Tachina

domenica 17 ottobre 2010

Josè Francisco

Quando al telefono sento la voce di P. Julio, c’è da tremare!
I casi che ci presenta sono davvero cottolenghini e lui, da buon salesiano,sa bene come…”fregarci”!
Anche con Josè Francisco è stato così.
Non avendo nè una familia, nè una casa, l’avevano accolto provvisoriamente in una scuola elementare alla periferia di Esmeraldas.
Dormiva in una guardiola e mangiava ciò che gli insegnati gli offrivano.
Persona mite, ipovedente e che cammina con l’ausilio di un bastone, Francisco non era certo il guardiano notturno ideale.
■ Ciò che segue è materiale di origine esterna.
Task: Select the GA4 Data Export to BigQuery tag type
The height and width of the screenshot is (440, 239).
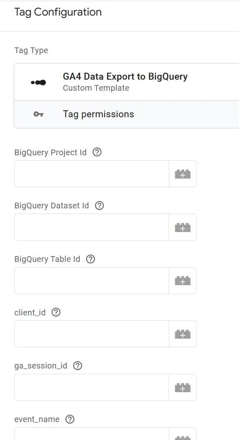Action: (x=127, y=82)
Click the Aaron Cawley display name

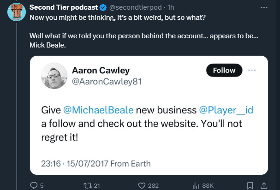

Per questo è stato più volte derubato e picchiato.
Ora, oltre i suoi settant’anni compiuti, si aggiungono diversi acciacchi, tra i quali un’ipertensione difficile da controllare.
Appena ha saputo che c’era la possibilità di venire qui da noi, non ci ha più lasciati in pace.
Faceva telefonare da tutti: dal parroco, dall’assistante sociale, dai vicini “sto male, ho fame, di notte ho paura…”
Sono andato a visitarlo un paio di volte.  Sufficienti per rendermi conto della drammaticità della situazione.
Meglio stringere i letti…
Da quando Josè francisco e qui all’Asilo non è l’unico ad avere sonni più tranquilli!